BEGIN RECORDED INFORMATION

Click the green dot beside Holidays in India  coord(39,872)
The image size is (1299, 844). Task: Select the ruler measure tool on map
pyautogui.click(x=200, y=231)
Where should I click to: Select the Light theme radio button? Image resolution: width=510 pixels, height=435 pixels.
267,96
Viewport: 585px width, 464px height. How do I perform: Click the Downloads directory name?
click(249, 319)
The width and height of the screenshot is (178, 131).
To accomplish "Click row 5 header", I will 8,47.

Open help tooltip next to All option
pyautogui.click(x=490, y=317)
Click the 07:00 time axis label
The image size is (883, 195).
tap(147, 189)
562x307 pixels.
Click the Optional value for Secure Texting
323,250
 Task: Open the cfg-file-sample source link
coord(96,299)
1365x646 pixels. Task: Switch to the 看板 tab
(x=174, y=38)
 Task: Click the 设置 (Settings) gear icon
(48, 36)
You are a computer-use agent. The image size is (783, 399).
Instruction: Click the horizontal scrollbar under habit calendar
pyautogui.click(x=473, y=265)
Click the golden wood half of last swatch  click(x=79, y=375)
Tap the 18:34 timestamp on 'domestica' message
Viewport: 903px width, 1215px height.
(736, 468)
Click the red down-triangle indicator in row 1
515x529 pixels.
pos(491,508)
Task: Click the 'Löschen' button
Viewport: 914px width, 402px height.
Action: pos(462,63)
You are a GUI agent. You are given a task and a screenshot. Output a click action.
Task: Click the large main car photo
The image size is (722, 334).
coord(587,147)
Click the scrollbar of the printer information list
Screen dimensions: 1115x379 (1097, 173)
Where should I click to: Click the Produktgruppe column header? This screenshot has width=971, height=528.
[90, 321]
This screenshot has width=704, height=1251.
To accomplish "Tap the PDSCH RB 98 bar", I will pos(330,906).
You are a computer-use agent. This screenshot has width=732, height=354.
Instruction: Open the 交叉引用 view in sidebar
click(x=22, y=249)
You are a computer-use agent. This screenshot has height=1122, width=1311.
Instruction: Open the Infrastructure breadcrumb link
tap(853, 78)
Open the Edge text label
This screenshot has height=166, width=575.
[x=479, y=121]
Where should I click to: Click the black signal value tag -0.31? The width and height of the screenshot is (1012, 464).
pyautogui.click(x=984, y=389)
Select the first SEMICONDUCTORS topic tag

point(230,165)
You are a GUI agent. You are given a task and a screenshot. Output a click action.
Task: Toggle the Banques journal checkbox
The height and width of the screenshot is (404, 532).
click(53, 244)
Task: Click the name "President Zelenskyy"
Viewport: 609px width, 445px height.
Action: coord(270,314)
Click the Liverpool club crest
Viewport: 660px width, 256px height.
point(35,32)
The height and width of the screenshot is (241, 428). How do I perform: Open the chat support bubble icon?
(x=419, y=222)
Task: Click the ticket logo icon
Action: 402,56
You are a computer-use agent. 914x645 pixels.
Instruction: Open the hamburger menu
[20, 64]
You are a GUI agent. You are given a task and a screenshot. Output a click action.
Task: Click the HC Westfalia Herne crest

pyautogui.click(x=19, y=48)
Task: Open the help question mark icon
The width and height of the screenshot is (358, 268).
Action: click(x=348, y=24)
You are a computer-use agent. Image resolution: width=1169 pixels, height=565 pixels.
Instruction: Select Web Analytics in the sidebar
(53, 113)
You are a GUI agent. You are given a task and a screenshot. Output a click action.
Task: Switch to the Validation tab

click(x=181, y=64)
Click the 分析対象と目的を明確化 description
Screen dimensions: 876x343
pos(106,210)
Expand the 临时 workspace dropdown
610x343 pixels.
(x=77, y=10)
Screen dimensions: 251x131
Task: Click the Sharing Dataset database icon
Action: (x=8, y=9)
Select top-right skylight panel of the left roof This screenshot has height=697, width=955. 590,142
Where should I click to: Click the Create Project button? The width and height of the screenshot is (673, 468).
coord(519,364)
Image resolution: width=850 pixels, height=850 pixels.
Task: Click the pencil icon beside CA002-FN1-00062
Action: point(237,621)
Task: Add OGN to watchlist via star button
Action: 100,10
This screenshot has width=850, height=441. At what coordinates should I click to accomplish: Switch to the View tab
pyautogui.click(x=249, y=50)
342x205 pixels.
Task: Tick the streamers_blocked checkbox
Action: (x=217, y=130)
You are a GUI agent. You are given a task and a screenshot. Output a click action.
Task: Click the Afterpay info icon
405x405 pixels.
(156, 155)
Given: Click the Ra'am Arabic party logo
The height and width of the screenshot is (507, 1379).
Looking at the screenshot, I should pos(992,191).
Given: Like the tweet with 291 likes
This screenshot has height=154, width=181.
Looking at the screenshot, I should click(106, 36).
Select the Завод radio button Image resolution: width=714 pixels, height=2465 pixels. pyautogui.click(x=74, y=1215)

END RECORDED INFORMATION

## AIM OF THE TASK
All of the data above needs to be transcribed verbatim.

## EXERCISE SOLUTION
Click the green dot beside Holidays in India  coord(39,872)
The image size is (1299, 844). Task: Select the ruler measure tool on map
pyautogui.click(x=200, y=231)
Where should I click to: Select the Light theme radio button? Image resolution: width=510 pixels, height=435 pixels.
267,96
Viewport: 585px width, 464px height. How do I perform: Click the Downloads directory name?
click(249, 319)
The width and height of the screenshot is (178, 131).
To accomplish "Click row 5 header", I will 8,47.

Open help tooltip next to All option
pyautogui.click(x=490, y=317)
Click the 07:00 time axis label
The image size is (883, 195).
tap(147, 189)
562x307 pixels.
Click the Optional value for Secure Texting
323,250
 Task: Open the cfg-file-sample source link
coord(96,299)
1365x646 pixels. Task: Switch to the 看板 tab
(x=174, y=38)
 Task: Click the 设置 (Settings) gear icon
(48, 36)
You are a computer-use agent. The image size is (783, 399).
Instruction: Click the horizontal scrollbar under habit calendar
pyautogui.click(x=473, y=265)
Click the golden wood half of last swatch  click(x=79, y=375)
Tap the 18:34 timestamp on 'domestica' message
Viewport: 903px width, 1215px height.
(736, 468)
Click the red down-triangle indicator in row 1
515x529 pixels.
pos(491,508)
Task: Click the 'Löschen' button
Viewport: 914px width, 402px height.
Action: pos(462,63)
You are a GUI agent. You are given a task and a screenshot. Output a click action.
Task: Click the large main car photo
The image size is (722, 334).
coord(587,147)
Click the scrollbar of the printer information list
Screen dimensions: 1115x379 (1097, 173)
Where should I click to: Click the Produktgruppe column header? This screenshot has width=971, height=528.
[90, 321]
This screenshot has width=704, height=1251.
To accomplish "Tap the PDSCH RB 98 bar", I will pos(330,906).
You are a computer-use agent. This screenshot has width=732, height=354.
Instruction: Open the 交叉引用 view in sidebar
click(x=22, y=249)
You are a computer-use agent. This screenshot has height=1122, width=1311.
Instruction: Open the Infrastructure breadcrumb link
tap(853, 78)
Open the Edge text label
This screenshot has height=166, width=575.
[x=479, y=121]
Where should I click to: Click the black signal value tag -0.31? The width and height of the screenshot is (1012, 464).
pyautogui.click(x=984, y=389)
Select the first SEMICONDUCTORS topic tag

point(230,165)
You are a GUI agent. You are given a task and a screenshot. Output a click action.
Task: Toggle the Banques journal checkbox
The height and width of the screenshot is (404, 532).
click(53, 244)
Task: Click the name "President Zelenskyy"
Viewport: 609px width, 445px height.
Action: coord(270,314)
Click the Liverpool club crest
Viewport: 660px width, 256px height.
point(35,32)
The height and width of the screenshot is (241, 428). How do I perform: Open the chat support bubble icon?
(x=419, y=222)
Task: Click the ticket logo icon
Action: 402,56
You are a computer-use agent. 914x645 pixels.
Instruction: Open the hamburger menu
[20, 64]
You are a GUI agent. You are given a task and a screenshot. Output a click action.
Task: Click the HC Westfalia Herne crest

pyautogui.click(x=19, y=48)
Task: Open the help question mark icon
The width and height of the screenshot is (358, 268).
Action: click(x=348, y=24)
You are a computer-use agent. Image resolution: width=1169 pixels, height=565 pixels.
Instruction: Select Web Analytics in the sidebar
(53, 113)
You are a GUI agent. You are given a task and a screenshot. Output a click action.
Task: Switch to the Validation tab

click(x=181, y=64)
Click the 分析対象と目的を明確化 description
Screen dimensions: 876x343
pos(106,210)
Expand the 临时 workspace dropdown
610x343 pixels.
(x=77, y=10)
Screen dimensions: 251x131
Task: Click the Sharing Dataset database icon
Action: (x=8, y=9)
Select top-right skylight panel of the left roof This screenshot has height=697, width=955. 590,142
Where should I click to: Click the Create Project button? The width and height of the screenshot is (673, 468).
coord(519,364)
Image resolution: width=850 pixels, height=850 pixels.
Task: Click the pencil icon beside CA002-FN1-00062
Action: point(237,621)
Task: Add OGN to watchlist via star button
Action: 100,10
This screenshot has width=850, height=441. At what coordinates should I click to accomplish: Switch to the View tab
pyautogui.click(x=249, y=50)
342x205 pixels.
Task: Tick the streamers_blocked checkbox
Action: (x=217, y=130)
You are a GUI agent. You are given a task and a screenshot. Output a click action.
Task: Click the Afterpay info icon
405x405 pixels.
(156, 155)
Given: Click the Ra'am Arabic party logo
The height and width of the screenshot is (507, 1379).
Looking at the screenshot, I should pos(992,191).
Given: Like the tweet with 291 likes
This screenshot has height=154, width=181.
Looking at the screenshot, I should click(106, 36).
Select the Завод radio button Image resolution: width=714 pixels, height=2465 pixels. pyautogui.click(x=74, y=1215)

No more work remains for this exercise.